COMPITO A :: Cita parola per parola le righe dell'elenco che vanno dalla riga contenente "This screenshot has width=1200, height=722." fino alla fine dell'elenco, entrambe le estremità incluse.

PAGINA ::
⟨

Carmine Spadavecchia • 11 dicembre 2020
Sui limiti al primato del diritto europeo:
- Albert Henke*, L’incerto destino dell’eurozona a seguito della decisione della Corte costituzionale tedesca del 5 maggio 2020 (Corriere giur. 10/2020, 1165-1177) 
Analisi della decisione 5.5.2020 (2 BvR 859/15, 2 BvR 980/16, 2 BvR 2006/15, 2 BvR 1651/15), con cui la Corte costituzionale Federale tedesca ha censurato la legittimità “democratica” del Public Sector Purchase Programme della BCE - Banca Centrale Europea (finalizzato, attraverso l’acquisto di titoli emessi da governi, agenzie pubbliche e istituzioni internazionali situate nell’area euro, a sostenere l’economia degli Stati membri), “disapplicando” la sentenza CGUe 11.12.2018, che aveva “validato quel Programma”. Il sovvertimento del rapporto “gerarchico” tra CGUe e autorità giudiziarie nazionali, nel contesto degli annosi e conflittuali rapporti tra Stati membri e istituzioni europee, da un lato, e tra corti costituzionali nazionali e CGUe, dall’altro. Le possibili ripercussioni della decisione sul piano giuridico, economico e politico-istituzionale e, in definitiva, sulla sopravvivenza dell’eurozona.

⟩

COMPITO B :: Stampa senza alcuna modifica il passo della scheda sulla decisione della Corte costituzionale tedesca da "Carmine Spadavecchia •" a "giur. 10/2020, 1165-1177)".

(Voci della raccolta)
⟨

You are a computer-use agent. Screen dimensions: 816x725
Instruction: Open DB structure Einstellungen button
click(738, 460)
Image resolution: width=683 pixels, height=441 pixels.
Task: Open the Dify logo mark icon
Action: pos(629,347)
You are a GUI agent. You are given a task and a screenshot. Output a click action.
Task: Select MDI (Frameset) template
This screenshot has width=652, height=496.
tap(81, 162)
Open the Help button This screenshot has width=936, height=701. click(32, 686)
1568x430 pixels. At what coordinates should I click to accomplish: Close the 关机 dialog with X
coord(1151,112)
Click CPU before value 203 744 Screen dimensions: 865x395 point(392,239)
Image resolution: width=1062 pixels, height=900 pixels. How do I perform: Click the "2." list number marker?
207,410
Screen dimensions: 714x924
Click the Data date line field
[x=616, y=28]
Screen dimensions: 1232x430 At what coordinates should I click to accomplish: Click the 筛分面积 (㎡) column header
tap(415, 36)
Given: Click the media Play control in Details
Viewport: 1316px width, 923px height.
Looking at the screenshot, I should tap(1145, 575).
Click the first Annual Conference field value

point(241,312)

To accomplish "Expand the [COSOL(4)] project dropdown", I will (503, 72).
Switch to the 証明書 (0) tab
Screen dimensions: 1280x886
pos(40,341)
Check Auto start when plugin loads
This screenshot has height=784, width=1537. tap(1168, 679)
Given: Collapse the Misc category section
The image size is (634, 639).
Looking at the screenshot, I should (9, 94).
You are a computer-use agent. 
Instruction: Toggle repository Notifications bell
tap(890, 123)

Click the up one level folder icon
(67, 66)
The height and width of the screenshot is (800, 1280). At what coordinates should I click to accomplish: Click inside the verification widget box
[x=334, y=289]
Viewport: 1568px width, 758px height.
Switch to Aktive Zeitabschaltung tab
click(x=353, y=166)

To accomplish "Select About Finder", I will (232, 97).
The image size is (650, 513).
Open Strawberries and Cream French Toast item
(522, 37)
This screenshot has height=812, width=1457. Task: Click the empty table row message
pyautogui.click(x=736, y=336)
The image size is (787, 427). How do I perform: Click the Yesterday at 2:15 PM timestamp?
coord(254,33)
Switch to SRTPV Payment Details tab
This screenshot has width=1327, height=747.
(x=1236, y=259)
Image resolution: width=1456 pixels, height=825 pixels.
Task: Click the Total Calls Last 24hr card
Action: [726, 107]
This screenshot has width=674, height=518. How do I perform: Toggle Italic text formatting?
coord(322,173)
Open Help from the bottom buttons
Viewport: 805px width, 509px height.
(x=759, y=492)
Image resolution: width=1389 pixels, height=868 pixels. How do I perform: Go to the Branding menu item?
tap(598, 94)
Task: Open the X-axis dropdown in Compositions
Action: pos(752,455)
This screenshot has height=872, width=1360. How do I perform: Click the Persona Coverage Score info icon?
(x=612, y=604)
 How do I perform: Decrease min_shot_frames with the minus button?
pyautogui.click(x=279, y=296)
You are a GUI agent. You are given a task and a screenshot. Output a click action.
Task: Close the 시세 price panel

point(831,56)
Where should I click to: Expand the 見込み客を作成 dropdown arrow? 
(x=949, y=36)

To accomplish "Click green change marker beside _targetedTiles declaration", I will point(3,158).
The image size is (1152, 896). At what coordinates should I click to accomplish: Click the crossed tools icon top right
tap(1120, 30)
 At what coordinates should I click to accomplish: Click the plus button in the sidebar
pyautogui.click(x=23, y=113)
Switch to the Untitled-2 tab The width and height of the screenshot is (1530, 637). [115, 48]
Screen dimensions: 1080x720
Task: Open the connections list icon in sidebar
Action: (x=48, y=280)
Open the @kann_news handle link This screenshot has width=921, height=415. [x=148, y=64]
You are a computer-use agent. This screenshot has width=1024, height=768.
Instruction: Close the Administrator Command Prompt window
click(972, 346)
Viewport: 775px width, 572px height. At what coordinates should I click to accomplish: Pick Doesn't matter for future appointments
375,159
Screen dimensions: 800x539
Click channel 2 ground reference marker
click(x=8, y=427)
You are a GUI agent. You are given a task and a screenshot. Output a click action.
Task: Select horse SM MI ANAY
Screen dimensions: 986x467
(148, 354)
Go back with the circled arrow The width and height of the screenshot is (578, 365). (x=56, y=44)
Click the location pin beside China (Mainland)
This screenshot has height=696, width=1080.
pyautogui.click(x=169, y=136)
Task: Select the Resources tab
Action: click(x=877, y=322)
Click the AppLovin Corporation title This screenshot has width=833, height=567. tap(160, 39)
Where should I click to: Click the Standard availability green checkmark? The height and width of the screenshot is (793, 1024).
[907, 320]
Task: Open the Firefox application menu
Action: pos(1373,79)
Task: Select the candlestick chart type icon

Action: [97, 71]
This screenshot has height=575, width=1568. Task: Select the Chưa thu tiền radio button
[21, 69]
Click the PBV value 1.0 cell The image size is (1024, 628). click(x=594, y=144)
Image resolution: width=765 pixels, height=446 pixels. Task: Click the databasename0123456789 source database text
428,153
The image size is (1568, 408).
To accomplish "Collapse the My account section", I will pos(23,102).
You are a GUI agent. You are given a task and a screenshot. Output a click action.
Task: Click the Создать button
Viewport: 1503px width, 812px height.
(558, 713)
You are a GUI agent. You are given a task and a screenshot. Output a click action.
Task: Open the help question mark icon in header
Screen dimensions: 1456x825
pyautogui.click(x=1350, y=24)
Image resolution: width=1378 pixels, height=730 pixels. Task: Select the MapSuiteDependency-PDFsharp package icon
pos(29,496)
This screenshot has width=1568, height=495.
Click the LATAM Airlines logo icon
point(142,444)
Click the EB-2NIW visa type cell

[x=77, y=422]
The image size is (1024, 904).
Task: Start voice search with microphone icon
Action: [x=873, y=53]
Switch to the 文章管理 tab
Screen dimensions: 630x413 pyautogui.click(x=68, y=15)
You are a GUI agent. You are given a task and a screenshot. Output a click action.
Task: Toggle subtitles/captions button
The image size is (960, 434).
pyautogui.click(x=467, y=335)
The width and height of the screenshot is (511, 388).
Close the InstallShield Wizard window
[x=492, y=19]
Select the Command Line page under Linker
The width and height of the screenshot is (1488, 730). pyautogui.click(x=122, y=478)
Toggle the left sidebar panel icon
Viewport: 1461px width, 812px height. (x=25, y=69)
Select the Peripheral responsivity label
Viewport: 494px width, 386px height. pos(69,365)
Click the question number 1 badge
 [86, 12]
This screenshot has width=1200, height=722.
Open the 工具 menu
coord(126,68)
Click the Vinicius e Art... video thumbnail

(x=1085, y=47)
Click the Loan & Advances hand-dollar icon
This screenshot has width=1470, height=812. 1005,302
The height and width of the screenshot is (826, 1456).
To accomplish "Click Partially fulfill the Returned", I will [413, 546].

⟩

RISULTATO FINALE A ::
This screenshot has width=1200, height=722.
Open the 工具 menu
coord(126,68)
Click the Vinicius e Art... video thumbnail

(x=1085, y=47)
Click the Loan & Advances hand-dollar icon
This screenshot has width=1470, height=812. 1005,302
The height and width of the screenshot is (826, 1456).
To accomplish "Click Partially fulfill the Returned", I will [413, 546].

RISULTATO FINALE B ::
Carmine Spadavecchia • 11 dicembre 2020
Sui limiti al primato del diritto europeo:
- Albert Henke*, L’incerto destino dell’eurozona a seguito della decisione della Corte costituzionale tedesca del 5 maggio 2020 (Corriere giur. 10/2020, 1165-1177)